(WORK TASK) Beginning with the line that contains "Given: Open the shopping basket orders icon" in the material below, print each line exactly until the line that contains "Image resolution: width=1515" has been printed, then stop.

(RECORD SET)
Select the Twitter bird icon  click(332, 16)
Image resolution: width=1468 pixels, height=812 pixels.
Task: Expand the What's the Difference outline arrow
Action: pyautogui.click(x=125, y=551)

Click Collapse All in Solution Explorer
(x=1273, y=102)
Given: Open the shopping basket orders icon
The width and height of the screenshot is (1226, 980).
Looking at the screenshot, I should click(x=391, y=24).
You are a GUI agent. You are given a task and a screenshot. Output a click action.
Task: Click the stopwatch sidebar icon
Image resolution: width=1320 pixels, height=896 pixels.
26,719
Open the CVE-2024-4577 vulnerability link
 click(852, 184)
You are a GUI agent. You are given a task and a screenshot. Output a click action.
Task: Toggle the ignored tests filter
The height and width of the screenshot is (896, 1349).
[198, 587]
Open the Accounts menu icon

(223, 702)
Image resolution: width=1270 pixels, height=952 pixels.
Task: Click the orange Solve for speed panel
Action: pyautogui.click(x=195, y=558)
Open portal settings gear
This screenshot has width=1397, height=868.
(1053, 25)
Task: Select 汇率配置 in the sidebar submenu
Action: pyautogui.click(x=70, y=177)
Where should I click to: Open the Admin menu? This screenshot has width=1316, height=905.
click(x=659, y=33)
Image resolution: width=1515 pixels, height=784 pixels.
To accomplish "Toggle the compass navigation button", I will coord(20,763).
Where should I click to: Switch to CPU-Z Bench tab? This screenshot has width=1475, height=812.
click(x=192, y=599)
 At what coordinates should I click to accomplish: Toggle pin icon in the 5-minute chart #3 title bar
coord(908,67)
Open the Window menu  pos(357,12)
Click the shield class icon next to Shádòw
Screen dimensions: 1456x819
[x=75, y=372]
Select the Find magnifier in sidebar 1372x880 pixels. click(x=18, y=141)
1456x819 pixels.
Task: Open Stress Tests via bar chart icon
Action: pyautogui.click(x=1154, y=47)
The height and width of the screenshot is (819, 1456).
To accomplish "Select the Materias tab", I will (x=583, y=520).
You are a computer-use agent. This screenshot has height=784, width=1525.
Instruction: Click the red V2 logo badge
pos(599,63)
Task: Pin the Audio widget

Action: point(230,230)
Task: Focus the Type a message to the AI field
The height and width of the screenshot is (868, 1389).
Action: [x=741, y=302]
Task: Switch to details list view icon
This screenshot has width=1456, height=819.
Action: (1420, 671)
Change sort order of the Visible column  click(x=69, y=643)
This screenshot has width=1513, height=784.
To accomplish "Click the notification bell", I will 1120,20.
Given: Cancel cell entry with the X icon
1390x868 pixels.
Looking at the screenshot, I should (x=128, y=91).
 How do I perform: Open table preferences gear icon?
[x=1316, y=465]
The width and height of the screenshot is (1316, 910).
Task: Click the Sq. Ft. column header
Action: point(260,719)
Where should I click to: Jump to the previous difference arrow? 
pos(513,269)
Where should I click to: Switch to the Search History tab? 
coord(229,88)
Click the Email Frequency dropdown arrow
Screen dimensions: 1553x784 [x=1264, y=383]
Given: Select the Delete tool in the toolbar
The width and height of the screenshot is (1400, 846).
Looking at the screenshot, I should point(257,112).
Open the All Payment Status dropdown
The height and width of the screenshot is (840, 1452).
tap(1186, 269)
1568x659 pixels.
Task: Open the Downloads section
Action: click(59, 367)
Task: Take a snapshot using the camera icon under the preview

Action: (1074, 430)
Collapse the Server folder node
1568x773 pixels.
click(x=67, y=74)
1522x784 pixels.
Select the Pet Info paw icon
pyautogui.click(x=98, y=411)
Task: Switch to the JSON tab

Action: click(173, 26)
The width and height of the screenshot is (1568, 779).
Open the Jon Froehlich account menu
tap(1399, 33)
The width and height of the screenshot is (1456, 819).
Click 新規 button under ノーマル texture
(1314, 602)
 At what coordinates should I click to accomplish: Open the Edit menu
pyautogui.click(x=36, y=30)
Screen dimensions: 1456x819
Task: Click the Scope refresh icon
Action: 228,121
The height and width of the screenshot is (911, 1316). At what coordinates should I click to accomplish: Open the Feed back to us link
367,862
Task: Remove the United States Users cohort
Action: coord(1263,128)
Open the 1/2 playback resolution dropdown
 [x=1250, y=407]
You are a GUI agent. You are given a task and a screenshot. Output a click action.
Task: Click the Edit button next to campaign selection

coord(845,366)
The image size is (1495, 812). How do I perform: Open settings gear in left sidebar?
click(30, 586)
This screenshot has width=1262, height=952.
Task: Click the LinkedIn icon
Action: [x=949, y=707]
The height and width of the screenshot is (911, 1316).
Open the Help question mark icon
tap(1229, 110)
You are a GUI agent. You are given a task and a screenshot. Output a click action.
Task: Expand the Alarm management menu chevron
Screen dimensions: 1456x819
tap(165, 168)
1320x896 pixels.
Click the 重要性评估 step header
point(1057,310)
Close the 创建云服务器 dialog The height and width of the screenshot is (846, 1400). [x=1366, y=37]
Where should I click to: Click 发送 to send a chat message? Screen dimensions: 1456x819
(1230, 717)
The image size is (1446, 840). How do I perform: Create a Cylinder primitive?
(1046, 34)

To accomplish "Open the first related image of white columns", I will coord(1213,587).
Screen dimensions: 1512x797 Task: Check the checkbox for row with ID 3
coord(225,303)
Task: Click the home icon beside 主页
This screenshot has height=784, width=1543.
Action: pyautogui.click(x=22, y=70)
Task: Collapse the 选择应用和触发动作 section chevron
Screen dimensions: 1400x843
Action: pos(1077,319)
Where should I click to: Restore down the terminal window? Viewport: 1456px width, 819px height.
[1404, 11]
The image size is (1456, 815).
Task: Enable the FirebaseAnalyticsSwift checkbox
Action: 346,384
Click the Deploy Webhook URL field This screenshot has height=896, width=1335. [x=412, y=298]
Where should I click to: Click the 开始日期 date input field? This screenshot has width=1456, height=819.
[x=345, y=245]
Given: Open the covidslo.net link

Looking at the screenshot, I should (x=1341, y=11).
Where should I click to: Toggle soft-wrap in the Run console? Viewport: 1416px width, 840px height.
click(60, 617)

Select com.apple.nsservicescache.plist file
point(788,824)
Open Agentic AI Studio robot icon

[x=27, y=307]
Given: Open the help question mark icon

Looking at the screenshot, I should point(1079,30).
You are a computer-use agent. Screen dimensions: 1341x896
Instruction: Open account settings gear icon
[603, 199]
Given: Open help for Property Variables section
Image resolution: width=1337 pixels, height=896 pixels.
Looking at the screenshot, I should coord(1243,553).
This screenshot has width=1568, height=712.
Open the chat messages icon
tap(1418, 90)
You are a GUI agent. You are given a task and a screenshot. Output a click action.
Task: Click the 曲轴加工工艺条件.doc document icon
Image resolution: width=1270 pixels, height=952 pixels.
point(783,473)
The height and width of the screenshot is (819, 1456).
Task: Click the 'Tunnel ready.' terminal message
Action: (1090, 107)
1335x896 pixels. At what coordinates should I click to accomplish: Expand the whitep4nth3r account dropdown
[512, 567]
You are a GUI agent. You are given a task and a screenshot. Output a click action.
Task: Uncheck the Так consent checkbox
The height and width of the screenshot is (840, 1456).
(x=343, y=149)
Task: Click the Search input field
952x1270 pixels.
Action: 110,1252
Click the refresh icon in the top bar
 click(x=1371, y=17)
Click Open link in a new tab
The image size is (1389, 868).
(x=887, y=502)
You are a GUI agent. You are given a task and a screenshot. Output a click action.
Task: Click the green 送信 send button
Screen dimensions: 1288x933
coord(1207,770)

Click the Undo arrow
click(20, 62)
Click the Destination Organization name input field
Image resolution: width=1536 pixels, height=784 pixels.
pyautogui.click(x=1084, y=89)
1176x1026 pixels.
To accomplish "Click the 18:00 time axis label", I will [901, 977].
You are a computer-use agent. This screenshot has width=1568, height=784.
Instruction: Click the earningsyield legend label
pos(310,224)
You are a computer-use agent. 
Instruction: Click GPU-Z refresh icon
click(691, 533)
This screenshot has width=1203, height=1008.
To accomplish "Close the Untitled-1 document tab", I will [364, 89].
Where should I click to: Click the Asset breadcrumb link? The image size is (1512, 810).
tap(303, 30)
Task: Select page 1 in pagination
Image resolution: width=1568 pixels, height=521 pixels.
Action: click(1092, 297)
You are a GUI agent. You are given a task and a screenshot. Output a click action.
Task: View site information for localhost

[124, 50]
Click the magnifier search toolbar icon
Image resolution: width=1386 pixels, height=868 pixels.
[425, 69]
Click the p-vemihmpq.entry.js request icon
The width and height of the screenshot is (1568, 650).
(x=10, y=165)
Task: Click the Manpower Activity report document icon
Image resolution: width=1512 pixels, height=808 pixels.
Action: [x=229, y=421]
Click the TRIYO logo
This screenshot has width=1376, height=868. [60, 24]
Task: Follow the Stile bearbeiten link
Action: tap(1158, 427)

(ANSWER TO THIS TASK)
Given: Open the shopping basket orders icon
The width and height of the screenshot is (1226, 980).
Looking at the screenshot, I should click(x=391, y=24).
You are a GUI agent. You are given a task and a screenshot. Output a click action.
Task: Click the stopwatch sidebar icon
Image resolution: width=1320 pixels, height=896 pixels.
26,719
Open the CVE-2024-4577 vulnerability link
 click(852, 184)
You are a GUI agent. You are given a task and a screenshot. Output a click action.
Task: Toggle the ignored tests filter
The height and width of the screenshot is (896, 1349).
[198, 587]
Open the Accounts menu icon

(223, 702)
Image resolution: width=1270 pixels, height=952 pixels.
Task: Click the orange Solve for speed panel
Action: pyautogui.click(x=195, y=558)
Open portal settings gear
This screenshot has width=1397, height=868.
(1053, 25)
Task: Select 汇率配置 in the sidebar submenu
Action: pyautogui.click(x=70, y=177)
Where should I click to: Open the Admin menu? This screenshot has width=1316, height=905.
click(x=659, y=33)
Image resolution: width=1515 pixels, height=784 pixels.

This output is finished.